Welcome to the HPX documentation!

If you’re new to HPX you can get started with the Quick start guide. Don’t forget to read the Terminology section to learn about the most important concepts in HPX. The Examples give you a feel for how it is to write real HPX applications and the Manual contains detailed information about everything from building HPX to debugging it. There are links to blog posts and videos about HPX in Additional material.

If you can’t find what you’re looking for in the documentation, please:

What is HPX?

HPX is a C++ Standard Library for Concurrency and Parallelism. It implements all of the corresponding facilities as defined by the C++ Standard. Additionally, in HPX we implement functionalities proposed as part of the ongoing C++ standardization process. We also extend the C++ Standard APIs to the distributed case. HPX is developed by the STE||AR group (see People).

The goal of HPX is to create a high quality, freely available, open source implementation of a new programming model for conventional systems, such as classic Linux based Beowulf clusters or multi-socket highly parallel SMP nodes. At the same time, we want to have a very modular and well designed runtime system architecture which would allow us to port our implementation onto new computer system architectures. We want to use real-world applications to drive the development of the runtime system, coining out required functionalities and converging onto a stable API which will provide a smooth migration path for developers.

The API exposed by HPX is not only modeled after the interfaces defined by the C++11/14/17/20 ISO standard.
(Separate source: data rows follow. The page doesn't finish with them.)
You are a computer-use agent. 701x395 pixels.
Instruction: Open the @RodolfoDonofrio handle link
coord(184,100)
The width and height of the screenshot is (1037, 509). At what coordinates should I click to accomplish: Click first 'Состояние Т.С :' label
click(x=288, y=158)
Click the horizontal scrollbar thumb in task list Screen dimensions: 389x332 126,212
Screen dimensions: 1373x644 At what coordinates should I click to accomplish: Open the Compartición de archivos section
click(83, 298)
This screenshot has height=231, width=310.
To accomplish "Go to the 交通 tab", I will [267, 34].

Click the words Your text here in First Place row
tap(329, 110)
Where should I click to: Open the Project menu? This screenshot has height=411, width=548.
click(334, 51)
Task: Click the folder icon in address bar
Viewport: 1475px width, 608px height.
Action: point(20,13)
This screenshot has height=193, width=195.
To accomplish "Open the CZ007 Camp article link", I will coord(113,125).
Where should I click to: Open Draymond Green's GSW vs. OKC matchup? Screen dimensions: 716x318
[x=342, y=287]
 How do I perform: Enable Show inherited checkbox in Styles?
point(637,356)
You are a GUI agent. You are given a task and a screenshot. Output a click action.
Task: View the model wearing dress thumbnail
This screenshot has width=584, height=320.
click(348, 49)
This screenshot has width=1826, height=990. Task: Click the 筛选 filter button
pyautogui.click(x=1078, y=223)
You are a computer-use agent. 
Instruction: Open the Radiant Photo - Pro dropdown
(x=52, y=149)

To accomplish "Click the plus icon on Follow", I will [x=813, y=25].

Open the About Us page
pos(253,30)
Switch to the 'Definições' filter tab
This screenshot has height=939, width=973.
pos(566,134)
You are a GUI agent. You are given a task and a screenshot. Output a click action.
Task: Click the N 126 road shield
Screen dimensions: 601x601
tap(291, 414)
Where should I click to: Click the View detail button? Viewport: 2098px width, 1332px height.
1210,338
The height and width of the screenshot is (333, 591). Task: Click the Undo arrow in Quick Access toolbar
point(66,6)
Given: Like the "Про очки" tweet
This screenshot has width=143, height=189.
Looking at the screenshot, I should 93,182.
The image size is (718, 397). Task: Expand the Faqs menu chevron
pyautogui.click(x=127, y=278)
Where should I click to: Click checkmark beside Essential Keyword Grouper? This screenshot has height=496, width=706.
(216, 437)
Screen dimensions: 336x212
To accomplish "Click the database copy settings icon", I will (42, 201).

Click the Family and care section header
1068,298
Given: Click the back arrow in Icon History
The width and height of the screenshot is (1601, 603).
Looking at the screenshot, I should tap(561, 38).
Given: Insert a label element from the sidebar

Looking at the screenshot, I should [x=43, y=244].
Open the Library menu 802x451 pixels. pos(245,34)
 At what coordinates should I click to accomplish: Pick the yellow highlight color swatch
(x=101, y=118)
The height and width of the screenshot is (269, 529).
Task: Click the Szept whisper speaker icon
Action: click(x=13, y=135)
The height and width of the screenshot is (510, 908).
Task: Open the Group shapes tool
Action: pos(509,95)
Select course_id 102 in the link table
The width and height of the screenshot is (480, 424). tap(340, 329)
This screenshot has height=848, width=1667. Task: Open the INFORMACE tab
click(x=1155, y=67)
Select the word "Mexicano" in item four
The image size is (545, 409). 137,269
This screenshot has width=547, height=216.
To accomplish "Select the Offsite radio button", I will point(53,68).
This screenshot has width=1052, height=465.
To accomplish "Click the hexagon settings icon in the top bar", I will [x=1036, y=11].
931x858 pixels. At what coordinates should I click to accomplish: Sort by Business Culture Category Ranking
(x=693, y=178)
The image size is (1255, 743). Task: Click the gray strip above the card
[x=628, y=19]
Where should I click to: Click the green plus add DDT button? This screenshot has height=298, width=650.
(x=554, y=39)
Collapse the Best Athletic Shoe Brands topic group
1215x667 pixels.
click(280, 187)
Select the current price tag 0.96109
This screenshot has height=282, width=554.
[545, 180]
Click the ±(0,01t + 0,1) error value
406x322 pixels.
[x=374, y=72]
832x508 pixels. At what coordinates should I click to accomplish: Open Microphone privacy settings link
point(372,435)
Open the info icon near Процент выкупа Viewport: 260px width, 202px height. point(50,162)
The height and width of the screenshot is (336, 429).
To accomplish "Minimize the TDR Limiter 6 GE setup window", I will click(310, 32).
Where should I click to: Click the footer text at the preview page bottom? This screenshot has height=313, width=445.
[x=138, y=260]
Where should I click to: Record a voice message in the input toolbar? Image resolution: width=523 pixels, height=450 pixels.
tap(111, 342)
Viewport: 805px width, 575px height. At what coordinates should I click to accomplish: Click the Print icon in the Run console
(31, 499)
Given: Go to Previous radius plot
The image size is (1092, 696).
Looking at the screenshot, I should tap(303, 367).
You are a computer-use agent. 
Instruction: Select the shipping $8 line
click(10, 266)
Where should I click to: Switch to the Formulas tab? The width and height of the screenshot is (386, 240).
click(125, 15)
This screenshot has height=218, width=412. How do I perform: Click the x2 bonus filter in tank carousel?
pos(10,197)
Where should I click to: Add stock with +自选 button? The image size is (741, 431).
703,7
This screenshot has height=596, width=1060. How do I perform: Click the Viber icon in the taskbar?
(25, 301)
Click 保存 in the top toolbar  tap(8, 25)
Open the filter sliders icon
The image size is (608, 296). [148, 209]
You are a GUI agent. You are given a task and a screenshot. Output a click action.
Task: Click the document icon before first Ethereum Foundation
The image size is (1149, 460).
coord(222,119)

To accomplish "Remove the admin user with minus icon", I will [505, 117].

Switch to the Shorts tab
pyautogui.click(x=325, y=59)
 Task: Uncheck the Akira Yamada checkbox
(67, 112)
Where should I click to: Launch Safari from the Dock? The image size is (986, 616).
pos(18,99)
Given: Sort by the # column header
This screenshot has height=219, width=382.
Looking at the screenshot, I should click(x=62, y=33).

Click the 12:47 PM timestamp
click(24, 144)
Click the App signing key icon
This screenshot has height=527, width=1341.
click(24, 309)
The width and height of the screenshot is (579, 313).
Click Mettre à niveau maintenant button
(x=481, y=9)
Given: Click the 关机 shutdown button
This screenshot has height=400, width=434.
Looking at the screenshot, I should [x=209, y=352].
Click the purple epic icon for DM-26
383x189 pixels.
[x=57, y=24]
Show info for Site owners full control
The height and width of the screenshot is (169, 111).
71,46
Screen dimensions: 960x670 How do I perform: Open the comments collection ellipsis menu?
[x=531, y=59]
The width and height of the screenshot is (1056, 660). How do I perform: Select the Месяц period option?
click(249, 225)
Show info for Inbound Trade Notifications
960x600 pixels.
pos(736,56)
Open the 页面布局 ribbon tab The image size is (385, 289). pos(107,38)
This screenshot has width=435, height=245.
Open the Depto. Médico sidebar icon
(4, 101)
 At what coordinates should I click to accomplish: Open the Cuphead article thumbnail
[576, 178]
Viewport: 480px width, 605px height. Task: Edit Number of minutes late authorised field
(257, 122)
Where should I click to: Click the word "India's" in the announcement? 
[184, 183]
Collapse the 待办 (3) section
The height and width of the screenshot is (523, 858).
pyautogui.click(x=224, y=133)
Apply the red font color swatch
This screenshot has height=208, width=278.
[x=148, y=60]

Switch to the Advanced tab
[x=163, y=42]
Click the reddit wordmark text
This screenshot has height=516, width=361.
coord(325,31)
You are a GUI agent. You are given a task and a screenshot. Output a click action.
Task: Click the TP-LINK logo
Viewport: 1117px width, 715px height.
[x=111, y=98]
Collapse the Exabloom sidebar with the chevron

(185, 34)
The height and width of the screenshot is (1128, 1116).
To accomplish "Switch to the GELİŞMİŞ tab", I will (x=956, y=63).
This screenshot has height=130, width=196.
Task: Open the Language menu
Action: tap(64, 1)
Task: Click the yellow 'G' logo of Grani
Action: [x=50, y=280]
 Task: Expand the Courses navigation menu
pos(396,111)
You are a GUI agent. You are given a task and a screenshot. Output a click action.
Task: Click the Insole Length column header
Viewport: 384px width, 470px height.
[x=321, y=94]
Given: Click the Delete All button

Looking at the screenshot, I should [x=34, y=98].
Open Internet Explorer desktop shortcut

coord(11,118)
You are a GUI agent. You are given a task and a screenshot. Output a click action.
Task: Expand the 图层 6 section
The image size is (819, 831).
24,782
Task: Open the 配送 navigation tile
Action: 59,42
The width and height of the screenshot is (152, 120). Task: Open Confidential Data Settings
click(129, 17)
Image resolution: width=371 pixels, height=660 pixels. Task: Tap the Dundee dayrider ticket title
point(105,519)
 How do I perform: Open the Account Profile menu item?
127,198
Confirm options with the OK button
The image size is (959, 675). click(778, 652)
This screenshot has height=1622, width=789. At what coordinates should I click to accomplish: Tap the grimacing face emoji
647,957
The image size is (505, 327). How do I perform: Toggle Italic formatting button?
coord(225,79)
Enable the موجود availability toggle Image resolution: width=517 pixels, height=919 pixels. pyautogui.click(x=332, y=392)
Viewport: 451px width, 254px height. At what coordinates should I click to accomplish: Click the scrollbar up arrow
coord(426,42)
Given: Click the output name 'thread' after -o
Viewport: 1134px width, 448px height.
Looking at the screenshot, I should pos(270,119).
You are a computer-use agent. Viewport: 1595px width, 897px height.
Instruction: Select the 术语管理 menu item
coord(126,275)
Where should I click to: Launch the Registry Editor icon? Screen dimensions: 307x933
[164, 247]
It also adheres to the programming guidelines used by the Boost collection of C++ libraries. We aim to improve the scalability of today’s applications and to expose new levels of parallelism which are necessary to take advantage of the exascale systems of the future.

What’s so special about HPX?

  • HPX exposes a uniform, standards-oriented API for ease of programming parallel and distributed applications.
  • It enables programmers to write fully asynchronous code using hundreds of millions of threads.
  • HPX provides unified syntax and semantics for local and remote operations.
  • HPX makes concurrency manageable with dataflow and future based synchronization.
  • It implements a rich set of runtime services supporting a broad range of use cases.
  • HPX exposes a uniform, flexible, and extendable performance counter framework which can enable runtime adaptivity
  • It is designed to solve problems conventionally considered to be scaling-impaired.
  • HPX has been designed and developed for systems of any scale, from hand-held devices to very large scale systems.
  • It is the first fully functional implementation of the ParalleX execution model.
  • HPX is published under a liberal open-source license and has an open, active, and thriving developer community.